1940: ideal fighter for the RAF

Discussion in 'Aviation' started by tomo pauk, May 23, 2013.

  1. tomo pauk

    tomo pauk Creator of Interesting Threads

    Joined:
    Apr 3, 2008
    Messages:
    7,987
    Likes Received:
    432
    Trophy Points:
    83
    Since were in the Hurricane and Spitfire mood - how should the ideal fighter for the RAF in 1940 look, whose development might commence some time in 1935/36? Usual requirements apply (performance, maneuverability, punch, pilot protection, suitability for mass production and deployment, ...). You can propose both single and twin engined planes. This tine on I don't require the escort radius of so many hundred miles for the SE fighter, the fuel tankage can be in the ballpark with Spit Hurri (85-95 gals in 1940 IIRC).
    If your answer is historical Hurricane or Spitfire (for SE fighters), consider it already acknowledged ;)

    Of course, historical engines, armament, airfoil etc. are required for proposals.
     
  2. DonL

    DonL Banned

    Joined:
    Mar 11, 2007
    Messages:
    986
    Likes Received:
    32
    Trophy Points:
    28
    Occupation:
    IT
    Location:
    Niedersachsen
    That's pretty easy a Spitfire and a redesigned Whirlwind (if possible) with Merlin engines.

__Recorded data__.
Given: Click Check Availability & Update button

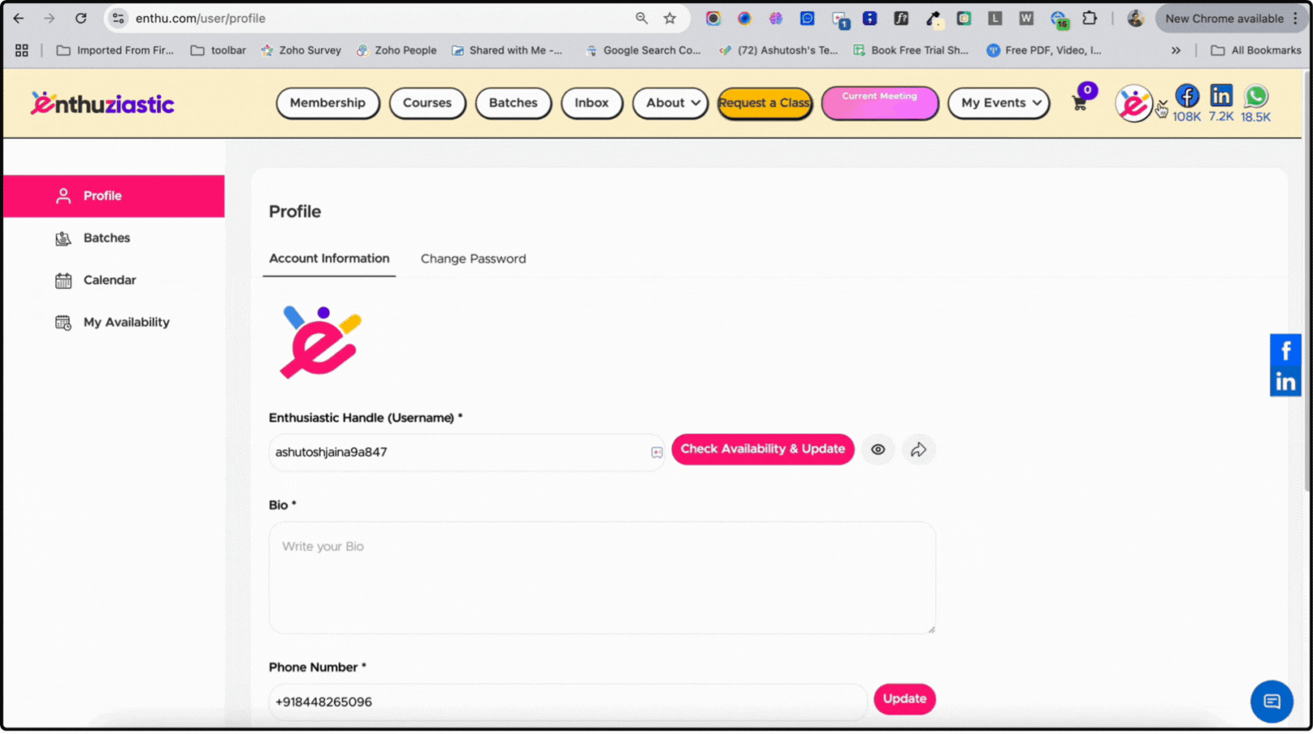Looking at the screenshot, I should 762,449.
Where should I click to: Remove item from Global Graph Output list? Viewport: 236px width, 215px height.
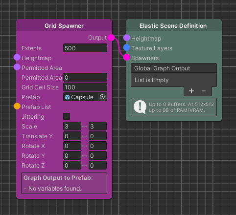coord(204,91)
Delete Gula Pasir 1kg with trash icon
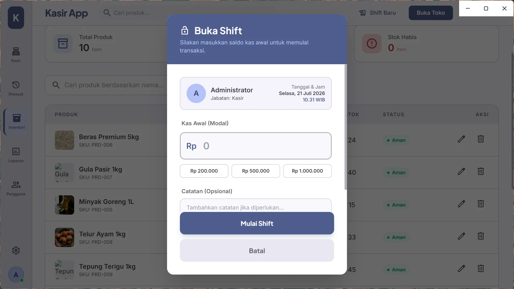Image resolution: width=514 pixels, height=289 pixels. [x=481, y=172]
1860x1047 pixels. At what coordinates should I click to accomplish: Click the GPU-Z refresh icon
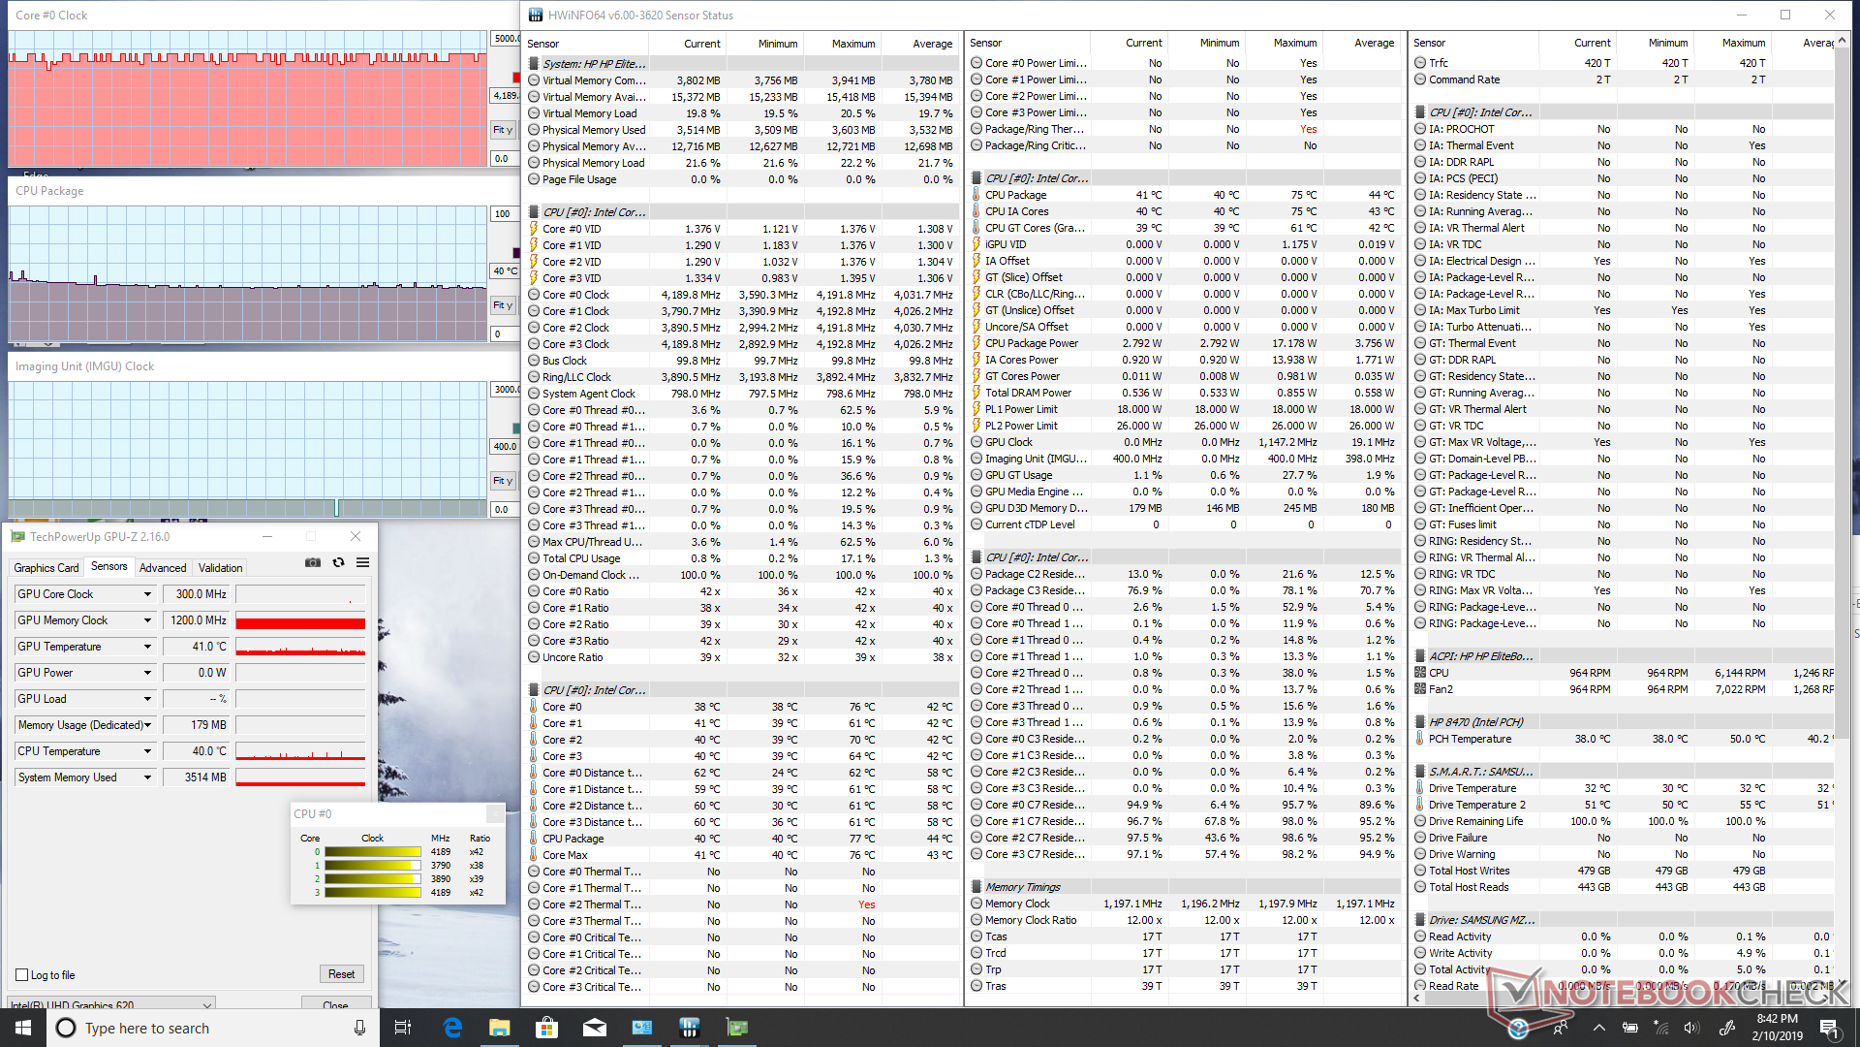pos(338,562)
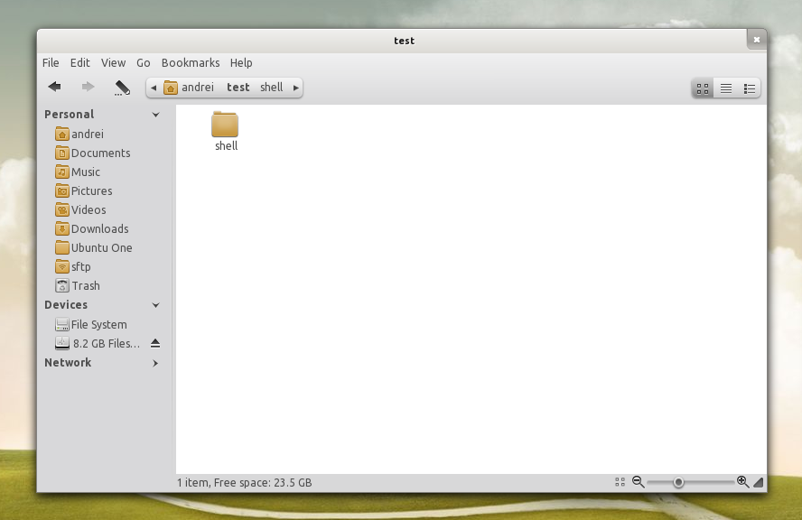This screenshot has width=802, height=520.
Task: Click the shell path bar button
Action: tap(271, 88)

__Work to complete__.
[a] In the forum thread about an ideal 1940 RAF fighter, what reason does the opening post give for raising the question? Answer in one to three sentences.
[b] Copy every line of the records word for word, leaving out the pictures.
The forum thread and the records are unrelated material.

__Written answers__.
[a] The thread starter raises it because the forum was already in a Hurricane and Spitfire mood. That prompted the question of how an ideal RAF fighter for 1940 should look.

[b]
Given: Click Check Availability & Update button

Looking at the screenshot, I should 762,449.
Where should I click to: Remove item from Global Graph Output list? Viewport: 236px width, 215px height.
coord(204,91)
Delete Gula Pasir 1kg with trash icon
Image resolution: width=514 pixels, height=289 pixels. [x=481, y=172]
1860x1047 pixels. At what coordinates should I click to accomplish: Click the GPU-Z refresh icon
pos(338,562)
This screenshot has width=802, height=520.
Task: Click the shell path bar button
Action: tap(271, 88)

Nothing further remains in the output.